Required action A -> According to the RheoRaman article, which component captures the mechanical response of the sample?
Required action B -> Decide whether each statement agrees with the RheoRaman article, answering yes or no and quoting the deciding words: (i) The laser source produces monochromatic light. (ii) The Raman spectrometer records the mechanical response of the sample. (iii) The mechanical data and the Raman spectral data are synchronized in time in the computer.
Required action C -> Write a continuation of the RheoRaman article that begins after its final sentence.

= Rheology–Raman spectroscopy =

Rheology-Raman Spectroscopy

Rheology–Raman spectroscopy, is an analytical technique used to simultaneously measure the stress–strain response of fluids, semisolids, and solids, as well as the energy shifts of the sample molecular bonds. RheoRaman is useful for simultaneously measuring chemical structure and mechanical properties, which allows for comparison of molecular changes with rheological behavior in real time.

==Description==
RheoRaman works by sending a laser beam through a sequence of optical and mechanical components so that chemical and mechanical information can be collected from the same sample at the same moment. The process begins at the laser source, which generates the monochromatic light needed for Raman scattering. This beam is redirected by a mirror toward the objective lens. It then passes through the objective lens, which focuses the laser onto the sample while also serving as the collection optic for the scattered Raman signal. The focused laser beam enters the RheoRaman coupling module, the interface that aligns the Raman optics with the rheometer's sample gap. Once the light reaches the sample, the system simultaneously performs two measurements: the rheometer applies controlled deformation through the rheometer rotor, and the resulting mechanical response is captured by the torque sensor, while the Raman shifted light produced by molecular vibrations is collected and sent to the Raman spectrometer. Both the mechanical data stream and the Raman spectral data feed into the computer, where they are synchronized in time.

Stored data entries ->
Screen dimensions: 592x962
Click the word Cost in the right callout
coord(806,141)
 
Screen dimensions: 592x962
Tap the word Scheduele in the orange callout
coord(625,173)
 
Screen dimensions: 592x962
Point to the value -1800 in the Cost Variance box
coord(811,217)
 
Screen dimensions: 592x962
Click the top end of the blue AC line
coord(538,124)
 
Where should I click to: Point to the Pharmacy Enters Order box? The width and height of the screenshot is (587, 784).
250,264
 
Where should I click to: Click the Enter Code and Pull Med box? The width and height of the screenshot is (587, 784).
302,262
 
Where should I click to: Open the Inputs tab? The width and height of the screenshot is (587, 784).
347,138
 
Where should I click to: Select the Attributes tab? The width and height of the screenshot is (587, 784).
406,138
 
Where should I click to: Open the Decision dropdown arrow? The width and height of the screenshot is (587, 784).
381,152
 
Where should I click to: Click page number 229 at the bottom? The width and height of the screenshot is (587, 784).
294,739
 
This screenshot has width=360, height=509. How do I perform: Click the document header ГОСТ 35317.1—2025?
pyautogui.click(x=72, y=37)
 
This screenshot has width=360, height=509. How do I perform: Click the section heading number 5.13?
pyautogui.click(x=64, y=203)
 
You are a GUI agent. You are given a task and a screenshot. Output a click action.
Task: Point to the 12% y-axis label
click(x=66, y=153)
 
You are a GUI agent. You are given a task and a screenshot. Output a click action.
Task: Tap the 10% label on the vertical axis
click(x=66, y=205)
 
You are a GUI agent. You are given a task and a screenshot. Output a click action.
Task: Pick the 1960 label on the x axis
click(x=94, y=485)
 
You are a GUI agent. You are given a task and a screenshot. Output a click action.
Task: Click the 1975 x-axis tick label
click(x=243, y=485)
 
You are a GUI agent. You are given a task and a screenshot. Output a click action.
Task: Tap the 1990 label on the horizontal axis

Exercise output A -> The torque sensor.

Exercise output B ->
(i) Yes: "the laser source, which generates the monochromatic light needed for Raman scattering"
(ii) No: "the resulting mechanical response is captured by the torque sensor"
(iii) Yes: "Both the mechanical data stream and the Raman spectral data feed into the computer, where they are synchronized in time."

Exercise output C ->
Commercial and research descriptions of RheoRaman implementations emphasize the same sequence of optics and the optically transparent rheometer base or coupling module that permits Raman collection from the rheometer sample gap while the rheometer imposes controlled shear or oscillation; these sources also document applications such as monitoring crystallization, curing, gelation, and other structure–property transitions where simultaneous spectroscopic and mechanical data are advantageous.

Reviews and application notes describe how simultaneous Raman and rheology measurements reveal molecular‑level changes (for example, changes in vibrational band positions or intensities) that correlate with macroscopic rheological metrics (such as viscosity, storage modulus 𝐺′, and loss modulus 𝐺′′), and they summarize laboratory and industrial studies that have used RheoRaman to study polymer melting/crystallization, curing reactions, and phase transitions in complex fluids.

Conference and laboratory reports further document simultaneous RheoRaman setups used for reaction monitoring and stress/strain calibration, demonstrating that Raman spectral shifts can be recorded under applied mechanical deformation and synchronized with rheometric outputs for quantitative correlation of molecular and mechanical changes.